- The second prototype (MA) of the TIS

General information
- Type: Heavy fighter
- National origin: Soviet Union
- Manufacturer: Polikarpov OKB
- Designer: Mikhail Yangel
- Status: canceled
- Number built: 2

History
- First flight: September 1941

= Polikarpov TIS =

Soviet heavy fighter prototype

The Polikarpov TIS was a heavily armed Soviet heavy fighter designed during the early 1940s. Competing contemporaneous designs in the USSR included the Grushin Gr-1, Mikoyan-Gurevich DIS and Tairov Ta-3.

Only two prototypes were built because its intended engines proved to be too unreliable to be placed into production and the engines' manufacturer lacked the resources to fix the problems.

The second prototype crashed in September 1944 and the program was canceled after the death of Nikolai Nikolaevich Polikarpov, the chief designer of his eponymous OKB, earlier that year.

==Design and development==
The original request for proposals for a heavy escort fighter (Tyazholyy Istrebitel' Soprovozhdeniya) was received at the Polikarpov OKB in November 1938, but the press of work with the I-180 and SPB prototypes prevented any significant design work until the third quarter of 1940. Mikhail Yangel was appointed head designer, but his job was complicated by multiple changes in the role of the aircraft from escort fighter to interceptor, dive bomber, and eventually reconnaissance.

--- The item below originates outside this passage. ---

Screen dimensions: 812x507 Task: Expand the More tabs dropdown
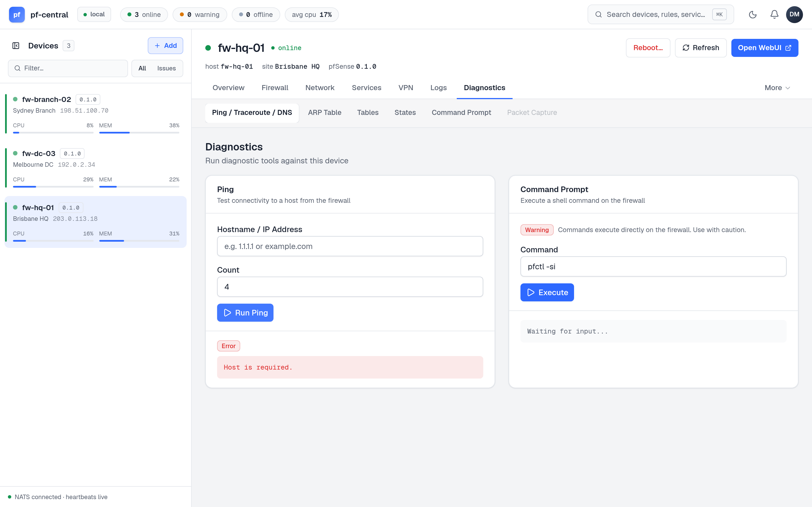777,88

The prototype, internally designated as aircraft or TIS "A", was a low-wing, all-metal, cantilever monoplane with two Mikulin AM-37 engines and a twin tail. The monocoque fuselage had four 7.62 mm ShKAS machine guns in the nose, each with 1,000 rounds. The pilot and the gunner/radio-operator were seated back-to-back, separated by an armor plate, under sliding canopies. The gunner had a dorsal ShKAS on a TSS-1 mount with 750 rounds that could be used once his canopy was slid forward. He also had a ventral ShKAS mounted below the armored floor that he could access by raising a hatch in the floor and kneeling down to fire the machine guns. The ventral gun was provided with 500 rounds of ammunition. A 12.7 mm UBK machine gun with 400 rounds and a 20 mm ShVAK cannon with 350 rounds were mounted in each wing root. Underneath the wings were two racks each capable of carrying a single 500 kg FAB-500 bomb. The wing had automatic leading edge slats and four split flaps separated by the engine nacelles. The single wheel landing gear retracted into the rear part of the nacelles, as did the tailwheel into the fuselage.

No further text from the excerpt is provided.